**Problem requirements:** Go over the lines below, and when one contains the word "access", copy it.

- - - -

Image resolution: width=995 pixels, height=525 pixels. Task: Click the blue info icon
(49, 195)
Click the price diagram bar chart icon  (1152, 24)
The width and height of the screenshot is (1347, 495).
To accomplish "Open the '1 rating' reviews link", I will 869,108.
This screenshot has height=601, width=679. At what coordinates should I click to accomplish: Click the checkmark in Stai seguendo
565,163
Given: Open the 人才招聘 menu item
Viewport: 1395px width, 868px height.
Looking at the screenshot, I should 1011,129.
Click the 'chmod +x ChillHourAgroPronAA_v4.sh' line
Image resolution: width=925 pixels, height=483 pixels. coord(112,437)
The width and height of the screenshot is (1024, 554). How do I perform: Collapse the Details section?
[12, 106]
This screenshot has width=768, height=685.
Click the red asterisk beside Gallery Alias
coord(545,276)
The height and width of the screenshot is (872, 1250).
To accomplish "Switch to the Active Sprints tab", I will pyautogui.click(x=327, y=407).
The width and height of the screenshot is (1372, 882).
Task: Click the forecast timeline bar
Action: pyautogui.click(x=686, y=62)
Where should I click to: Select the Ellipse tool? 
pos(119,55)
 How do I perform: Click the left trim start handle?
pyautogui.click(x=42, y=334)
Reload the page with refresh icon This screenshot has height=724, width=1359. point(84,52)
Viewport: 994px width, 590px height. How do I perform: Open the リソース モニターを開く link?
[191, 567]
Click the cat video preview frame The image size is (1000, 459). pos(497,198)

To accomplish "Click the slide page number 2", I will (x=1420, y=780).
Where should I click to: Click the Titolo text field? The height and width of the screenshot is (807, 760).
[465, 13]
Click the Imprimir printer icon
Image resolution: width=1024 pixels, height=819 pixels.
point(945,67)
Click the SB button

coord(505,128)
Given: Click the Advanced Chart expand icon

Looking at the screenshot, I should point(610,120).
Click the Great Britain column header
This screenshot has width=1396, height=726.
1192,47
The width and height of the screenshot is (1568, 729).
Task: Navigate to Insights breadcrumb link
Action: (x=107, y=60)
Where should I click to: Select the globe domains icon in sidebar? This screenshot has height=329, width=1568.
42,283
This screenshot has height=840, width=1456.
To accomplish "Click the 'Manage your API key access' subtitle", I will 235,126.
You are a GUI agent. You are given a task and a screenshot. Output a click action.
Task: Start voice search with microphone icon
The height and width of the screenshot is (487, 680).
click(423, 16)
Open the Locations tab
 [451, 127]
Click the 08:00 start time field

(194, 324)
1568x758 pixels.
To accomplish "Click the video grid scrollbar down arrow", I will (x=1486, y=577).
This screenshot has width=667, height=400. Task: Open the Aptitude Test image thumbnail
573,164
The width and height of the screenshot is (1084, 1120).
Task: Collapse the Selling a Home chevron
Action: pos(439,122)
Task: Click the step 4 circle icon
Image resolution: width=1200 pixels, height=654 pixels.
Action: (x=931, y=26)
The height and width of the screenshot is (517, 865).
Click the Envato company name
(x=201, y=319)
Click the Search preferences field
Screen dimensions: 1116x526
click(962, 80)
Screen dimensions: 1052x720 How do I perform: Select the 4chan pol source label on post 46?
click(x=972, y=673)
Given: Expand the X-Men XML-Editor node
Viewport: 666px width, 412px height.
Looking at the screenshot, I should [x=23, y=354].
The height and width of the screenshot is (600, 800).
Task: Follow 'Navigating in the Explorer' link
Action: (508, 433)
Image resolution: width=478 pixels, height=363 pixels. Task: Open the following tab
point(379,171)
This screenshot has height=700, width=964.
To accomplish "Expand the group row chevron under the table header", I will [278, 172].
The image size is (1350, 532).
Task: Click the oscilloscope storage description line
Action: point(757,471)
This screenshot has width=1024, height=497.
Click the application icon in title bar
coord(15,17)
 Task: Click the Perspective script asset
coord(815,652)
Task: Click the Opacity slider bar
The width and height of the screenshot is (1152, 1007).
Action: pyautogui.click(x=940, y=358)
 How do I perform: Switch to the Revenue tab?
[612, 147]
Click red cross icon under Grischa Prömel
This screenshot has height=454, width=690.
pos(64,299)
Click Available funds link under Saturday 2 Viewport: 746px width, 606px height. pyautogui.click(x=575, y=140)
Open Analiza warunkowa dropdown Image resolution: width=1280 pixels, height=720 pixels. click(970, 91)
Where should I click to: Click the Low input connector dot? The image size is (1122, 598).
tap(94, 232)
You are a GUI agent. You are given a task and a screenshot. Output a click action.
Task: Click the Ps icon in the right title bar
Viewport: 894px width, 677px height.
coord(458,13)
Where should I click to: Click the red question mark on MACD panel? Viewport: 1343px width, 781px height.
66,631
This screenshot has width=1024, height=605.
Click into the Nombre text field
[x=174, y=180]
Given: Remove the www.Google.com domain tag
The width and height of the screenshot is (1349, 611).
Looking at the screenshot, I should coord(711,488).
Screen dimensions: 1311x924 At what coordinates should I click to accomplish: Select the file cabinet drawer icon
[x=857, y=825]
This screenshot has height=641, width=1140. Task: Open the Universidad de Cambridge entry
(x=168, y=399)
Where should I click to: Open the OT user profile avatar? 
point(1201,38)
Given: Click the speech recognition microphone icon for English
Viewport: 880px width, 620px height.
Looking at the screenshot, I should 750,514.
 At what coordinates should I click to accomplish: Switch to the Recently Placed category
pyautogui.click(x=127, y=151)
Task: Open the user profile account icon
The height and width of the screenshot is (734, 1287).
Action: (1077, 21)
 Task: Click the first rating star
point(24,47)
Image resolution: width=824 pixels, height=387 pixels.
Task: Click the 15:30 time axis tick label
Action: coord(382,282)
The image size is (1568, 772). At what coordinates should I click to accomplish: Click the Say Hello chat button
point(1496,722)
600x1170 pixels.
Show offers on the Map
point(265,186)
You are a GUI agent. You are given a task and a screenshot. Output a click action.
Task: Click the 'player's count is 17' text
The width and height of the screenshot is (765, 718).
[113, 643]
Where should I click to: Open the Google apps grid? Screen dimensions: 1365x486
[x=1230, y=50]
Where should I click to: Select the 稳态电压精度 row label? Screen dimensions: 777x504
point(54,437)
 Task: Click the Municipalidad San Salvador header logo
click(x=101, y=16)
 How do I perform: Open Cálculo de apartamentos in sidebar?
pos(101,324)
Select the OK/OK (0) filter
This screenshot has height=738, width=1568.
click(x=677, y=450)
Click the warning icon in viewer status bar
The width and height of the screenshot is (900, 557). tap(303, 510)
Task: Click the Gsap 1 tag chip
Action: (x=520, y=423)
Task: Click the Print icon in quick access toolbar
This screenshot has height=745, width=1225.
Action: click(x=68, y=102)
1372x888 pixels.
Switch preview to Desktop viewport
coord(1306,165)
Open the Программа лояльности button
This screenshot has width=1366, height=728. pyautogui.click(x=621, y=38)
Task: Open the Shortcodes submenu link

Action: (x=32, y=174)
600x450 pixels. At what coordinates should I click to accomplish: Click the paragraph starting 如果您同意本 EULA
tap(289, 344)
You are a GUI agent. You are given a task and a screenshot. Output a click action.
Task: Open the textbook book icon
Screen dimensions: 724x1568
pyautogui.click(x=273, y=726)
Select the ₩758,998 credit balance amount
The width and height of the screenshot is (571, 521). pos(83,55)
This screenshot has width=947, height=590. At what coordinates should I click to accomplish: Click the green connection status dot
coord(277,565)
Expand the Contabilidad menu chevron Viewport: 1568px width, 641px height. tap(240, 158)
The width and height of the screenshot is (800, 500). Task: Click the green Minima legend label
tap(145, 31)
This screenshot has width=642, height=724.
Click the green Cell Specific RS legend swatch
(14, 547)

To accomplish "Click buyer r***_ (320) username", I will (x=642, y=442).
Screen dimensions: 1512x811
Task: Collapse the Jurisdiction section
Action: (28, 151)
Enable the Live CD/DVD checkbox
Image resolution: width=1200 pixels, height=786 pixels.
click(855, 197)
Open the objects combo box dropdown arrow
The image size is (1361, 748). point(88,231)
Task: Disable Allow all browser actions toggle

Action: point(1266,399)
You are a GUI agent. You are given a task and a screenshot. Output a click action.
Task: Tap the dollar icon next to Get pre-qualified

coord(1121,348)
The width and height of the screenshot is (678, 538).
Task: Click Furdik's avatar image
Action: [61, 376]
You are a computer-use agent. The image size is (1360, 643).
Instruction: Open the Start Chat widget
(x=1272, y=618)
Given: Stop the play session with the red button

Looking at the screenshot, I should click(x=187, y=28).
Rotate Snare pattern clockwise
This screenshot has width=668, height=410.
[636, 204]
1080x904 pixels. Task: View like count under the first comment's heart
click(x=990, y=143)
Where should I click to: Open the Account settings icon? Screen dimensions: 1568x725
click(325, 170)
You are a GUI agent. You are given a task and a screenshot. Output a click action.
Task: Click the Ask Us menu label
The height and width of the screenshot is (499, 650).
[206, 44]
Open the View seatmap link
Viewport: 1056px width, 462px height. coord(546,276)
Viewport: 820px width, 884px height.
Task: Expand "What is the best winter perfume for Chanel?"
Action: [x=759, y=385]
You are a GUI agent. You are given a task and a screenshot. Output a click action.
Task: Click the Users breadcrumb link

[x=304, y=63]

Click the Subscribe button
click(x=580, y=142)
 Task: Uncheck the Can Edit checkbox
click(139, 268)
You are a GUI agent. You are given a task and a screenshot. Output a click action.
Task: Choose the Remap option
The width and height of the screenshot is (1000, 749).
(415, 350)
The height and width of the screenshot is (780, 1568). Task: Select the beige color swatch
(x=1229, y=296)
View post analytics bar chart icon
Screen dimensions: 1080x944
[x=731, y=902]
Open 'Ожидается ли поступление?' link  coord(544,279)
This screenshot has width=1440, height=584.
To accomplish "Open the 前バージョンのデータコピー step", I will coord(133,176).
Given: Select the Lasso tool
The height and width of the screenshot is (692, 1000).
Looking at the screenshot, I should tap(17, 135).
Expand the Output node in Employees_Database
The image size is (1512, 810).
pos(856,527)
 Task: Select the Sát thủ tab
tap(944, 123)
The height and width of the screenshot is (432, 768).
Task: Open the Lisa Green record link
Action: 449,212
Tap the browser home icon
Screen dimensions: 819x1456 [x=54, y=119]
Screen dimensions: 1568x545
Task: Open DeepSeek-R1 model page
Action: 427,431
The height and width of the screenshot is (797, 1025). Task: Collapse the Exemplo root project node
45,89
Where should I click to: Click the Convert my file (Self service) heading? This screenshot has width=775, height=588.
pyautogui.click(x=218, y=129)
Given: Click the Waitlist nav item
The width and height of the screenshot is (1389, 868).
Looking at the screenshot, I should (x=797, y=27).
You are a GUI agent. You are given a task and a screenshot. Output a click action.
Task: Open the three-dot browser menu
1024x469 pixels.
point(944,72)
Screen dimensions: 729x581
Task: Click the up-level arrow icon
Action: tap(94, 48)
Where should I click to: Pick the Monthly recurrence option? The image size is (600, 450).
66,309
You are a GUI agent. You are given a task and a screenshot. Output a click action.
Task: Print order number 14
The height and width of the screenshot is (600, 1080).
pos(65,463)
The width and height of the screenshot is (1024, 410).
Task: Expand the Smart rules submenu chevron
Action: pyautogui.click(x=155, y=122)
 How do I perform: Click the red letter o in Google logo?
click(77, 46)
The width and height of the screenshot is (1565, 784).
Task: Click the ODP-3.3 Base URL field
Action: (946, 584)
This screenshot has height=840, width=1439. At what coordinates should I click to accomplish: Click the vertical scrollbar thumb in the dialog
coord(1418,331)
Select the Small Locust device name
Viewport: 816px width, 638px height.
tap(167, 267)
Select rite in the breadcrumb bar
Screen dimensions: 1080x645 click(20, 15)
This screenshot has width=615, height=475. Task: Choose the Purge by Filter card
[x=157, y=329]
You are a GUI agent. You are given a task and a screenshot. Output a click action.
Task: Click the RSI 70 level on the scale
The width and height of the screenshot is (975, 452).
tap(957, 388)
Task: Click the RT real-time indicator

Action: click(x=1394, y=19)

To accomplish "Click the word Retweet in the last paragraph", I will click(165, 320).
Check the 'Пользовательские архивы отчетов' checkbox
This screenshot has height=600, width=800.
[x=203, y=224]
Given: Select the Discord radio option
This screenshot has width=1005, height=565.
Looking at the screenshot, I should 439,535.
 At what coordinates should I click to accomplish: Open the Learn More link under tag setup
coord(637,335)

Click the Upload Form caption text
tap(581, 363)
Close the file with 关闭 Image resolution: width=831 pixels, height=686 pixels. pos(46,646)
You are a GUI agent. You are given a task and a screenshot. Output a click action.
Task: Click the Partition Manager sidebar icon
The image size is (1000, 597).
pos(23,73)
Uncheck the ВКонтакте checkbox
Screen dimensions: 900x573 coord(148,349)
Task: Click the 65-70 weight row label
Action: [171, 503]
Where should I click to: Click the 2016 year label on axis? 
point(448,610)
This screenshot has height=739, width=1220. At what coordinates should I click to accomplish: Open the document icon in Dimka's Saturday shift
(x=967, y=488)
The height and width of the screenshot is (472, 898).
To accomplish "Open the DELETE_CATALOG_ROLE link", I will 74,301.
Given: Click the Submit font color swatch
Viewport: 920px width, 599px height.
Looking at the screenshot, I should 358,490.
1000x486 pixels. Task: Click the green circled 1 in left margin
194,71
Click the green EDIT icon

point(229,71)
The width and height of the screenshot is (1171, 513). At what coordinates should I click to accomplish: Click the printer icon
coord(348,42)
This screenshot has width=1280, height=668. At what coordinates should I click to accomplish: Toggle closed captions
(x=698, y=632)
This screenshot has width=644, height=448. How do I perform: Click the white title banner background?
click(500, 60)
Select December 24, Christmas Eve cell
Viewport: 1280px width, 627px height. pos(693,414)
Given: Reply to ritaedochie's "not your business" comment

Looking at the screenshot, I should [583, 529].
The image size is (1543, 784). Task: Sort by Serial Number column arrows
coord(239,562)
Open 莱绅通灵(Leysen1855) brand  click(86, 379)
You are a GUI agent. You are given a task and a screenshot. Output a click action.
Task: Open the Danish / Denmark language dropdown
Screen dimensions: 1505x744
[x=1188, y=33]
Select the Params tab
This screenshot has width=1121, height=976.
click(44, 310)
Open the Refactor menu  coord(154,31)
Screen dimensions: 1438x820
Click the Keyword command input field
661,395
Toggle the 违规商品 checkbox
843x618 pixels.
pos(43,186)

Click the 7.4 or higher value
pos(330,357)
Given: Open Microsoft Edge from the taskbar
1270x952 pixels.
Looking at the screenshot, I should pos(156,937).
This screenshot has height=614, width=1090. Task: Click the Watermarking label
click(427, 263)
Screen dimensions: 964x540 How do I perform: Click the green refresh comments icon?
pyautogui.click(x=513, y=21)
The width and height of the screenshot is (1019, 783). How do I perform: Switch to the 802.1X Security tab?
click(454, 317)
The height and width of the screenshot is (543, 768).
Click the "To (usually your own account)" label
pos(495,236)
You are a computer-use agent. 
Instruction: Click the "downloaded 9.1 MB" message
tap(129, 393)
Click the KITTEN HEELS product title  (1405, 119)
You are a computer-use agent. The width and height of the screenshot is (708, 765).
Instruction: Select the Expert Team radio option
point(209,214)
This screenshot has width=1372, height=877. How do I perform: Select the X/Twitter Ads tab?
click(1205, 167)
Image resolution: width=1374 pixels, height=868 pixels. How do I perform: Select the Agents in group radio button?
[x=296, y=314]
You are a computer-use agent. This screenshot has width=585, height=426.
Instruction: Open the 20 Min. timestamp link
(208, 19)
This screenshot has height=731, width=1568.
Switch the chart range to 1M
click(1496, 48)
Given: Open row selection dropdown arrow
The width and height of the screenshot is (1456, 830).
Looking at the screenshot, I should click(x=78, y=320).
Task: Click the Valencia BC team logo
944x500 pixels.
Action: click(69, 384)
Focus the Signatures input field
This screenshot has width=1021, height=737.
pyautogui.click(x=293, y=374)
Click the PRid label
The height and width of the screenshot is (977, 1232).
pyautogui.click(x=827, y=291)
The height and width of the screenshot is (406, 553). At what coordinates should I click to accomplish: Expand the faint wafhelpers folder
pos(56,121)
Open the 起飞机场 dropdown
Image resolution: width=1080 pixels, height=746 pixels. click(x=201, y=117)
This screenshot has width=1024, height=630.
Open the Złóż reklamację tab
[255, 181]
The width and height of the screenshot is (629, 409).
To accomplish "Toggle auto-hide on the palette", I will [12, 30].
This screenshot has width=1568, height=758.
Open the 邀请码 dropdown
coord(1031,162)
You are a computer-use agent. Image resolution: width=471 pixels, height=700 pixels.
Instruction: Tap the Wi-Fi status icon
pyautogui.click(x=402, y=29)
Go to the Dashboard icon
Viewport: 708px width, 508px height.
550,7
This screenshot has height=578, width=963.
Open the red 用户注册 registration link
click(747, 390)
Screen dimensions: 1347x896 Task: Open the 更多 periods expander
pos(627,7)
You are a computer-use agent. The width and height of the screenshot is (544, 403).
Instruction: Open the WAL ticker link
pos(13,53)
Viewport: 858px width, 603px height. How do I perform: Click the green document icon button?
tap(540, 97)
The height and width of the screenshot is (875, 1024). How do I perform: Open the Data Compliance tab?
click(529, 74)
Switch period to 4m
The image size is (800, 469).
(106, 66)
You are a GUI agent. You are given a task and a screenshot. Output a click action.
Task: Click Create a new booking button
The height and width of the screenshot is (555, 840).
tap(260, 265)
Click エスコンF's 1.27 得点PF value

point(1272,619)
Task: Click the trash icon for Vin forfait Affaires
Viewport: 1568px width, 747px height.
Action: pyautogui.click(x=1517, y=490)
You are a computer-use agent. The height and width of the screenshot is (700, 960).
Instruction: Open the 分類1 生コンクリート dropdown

- - - -

**Solution to the problem:**
To accomplish "Click the 'Manage your API key access' subtitle", I will 235,126.
Task: Click the Print icon in quick access toolbar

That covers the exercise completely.